Research Trends 2026-10-05

Meta Publishes Six Math Papers Written With Muse Spark -- Using the Ordinary Chat App, Not a Research Harness

On October 2 Meta released six papers in which mathematicians worked with Muse Spark 1.1 and 1.2 in Thinking Mode through the standard meta.ai chat interface. Meta says five answer previously open questions, marks which passages the model drafted, and concedes that independent teams reached some of the same results at about the same time.

On October 2, 2026, Meta's research team published "Solving Open Research Problems Together," a post introducing six mathematics papers produced by researchers working with Muse Spark 1.1 and 1.2 in Thinking Mode. Meta says five of the six answer questions that were previously open.

The detail that makes this more than another benchmark claim is how the work was done. Meta says the researchers used the model through the standard meta.ai chat interface, with no custom research system or scaffolding. Mathematicians chose the problems, steered the exploration and checked the arguments; a separate group of mathematicians then reviewed the results. Meta writes that "each paper clearly marks which passages were primarily drafted by researchers and which were drafted by AI."

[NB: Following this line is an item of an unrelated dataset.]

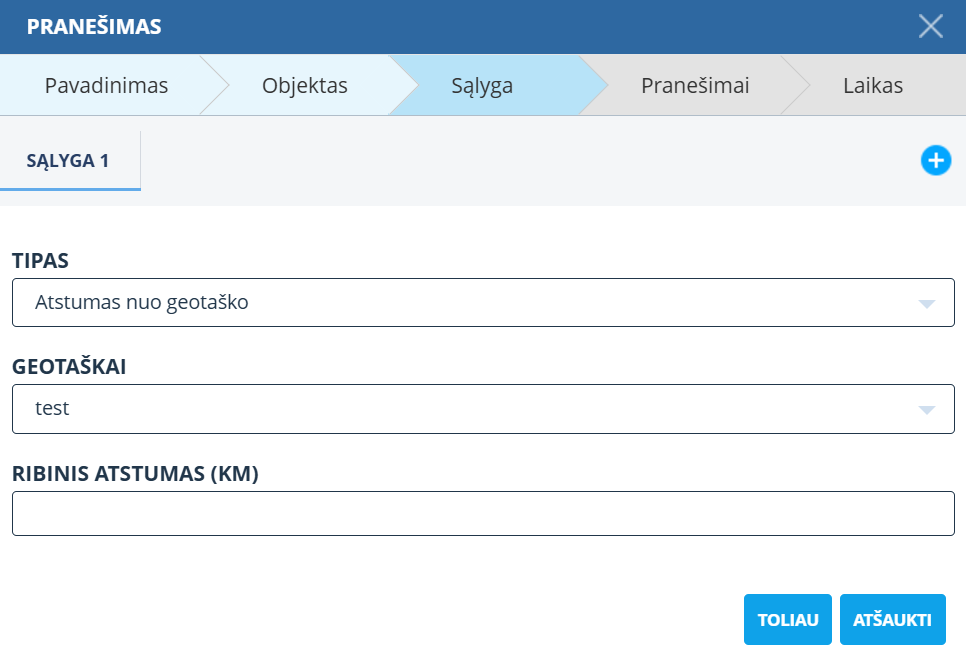
Task: Focus the Ribinis atstumas (km) input field
Action: (483, 514)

The six papers, by field, as Meta and Runtime Wire describe them:

  • Probability: a sharp threshold for when random Gaussian points can be fitted by an ellipsoid.
  • Differential equations: finite-time blow-up for negative-energy radial solutions of the mass-critical biharmonic nonlinear Schrödinger equation.
  • Group theory: a counterexample showing that semiabelian groups need not be monomial. Runtime Wire reports the counterexample was found with GAP search code that Muse Spark wrote and the researchers then checked and completed.
  • Optimization: a proof that a cycle-based relaxation is exact for a class of length-three cycle problems.
  • Arithmetic physics: a result relating a string-theory two-point function to a height function on a curve.
  • Non-associative algebra: a disproof of a published conjecture about solvable evolution algebras.

How people are using the model, in practice. The workflow is closer to a senior collaborator than an autonomous prover: a mathematician frames the question, the model proposes approaches, writes candidate arguments and search code, and the human decides what to keep and verifies it. The data touched is only what the researcher pastes in or the model already knows; the expensive part is human checking time.

The caveats Meta itself states. Independent teams reached some of the same results by different routes around the same time, including Gaussian ellipsoid-fitting work from August 2026 and a separate group-theory counterexample attributed to an AI agent called Nilradical on September 16. "Review" here means Meta's own panel of mathematicians, not journal peer review, and none of the six papers is reported as accepted by a journal yet.

Analysis: the useful finding for anyone outside mathematics is the interface. If an off-the-shelf chat product, with an expert in the loop, can contribute to publishable results, then the main constraint on research use is evaluation, not tooling: someone qualified has to check every step, and the papers' marking of AI-drafted passages is a practice worth copying in any team that publishes or ships model-assisted work. The concurrent independent results cut both ways -- they suggest these problems were within reach of current methods, and they mean "first" claims in AI-assisted research will need careful dating.

Meta's six Muse Spark math papers, five of which it says resolve open questions, were produced through the ordinary chat app with mathematicians directing and verifying the work and AI-drafted passages marked -- a model for expert-in-the-loop research, with the caveat that some results were reached independently at the same time and none is yet journal-reviewed.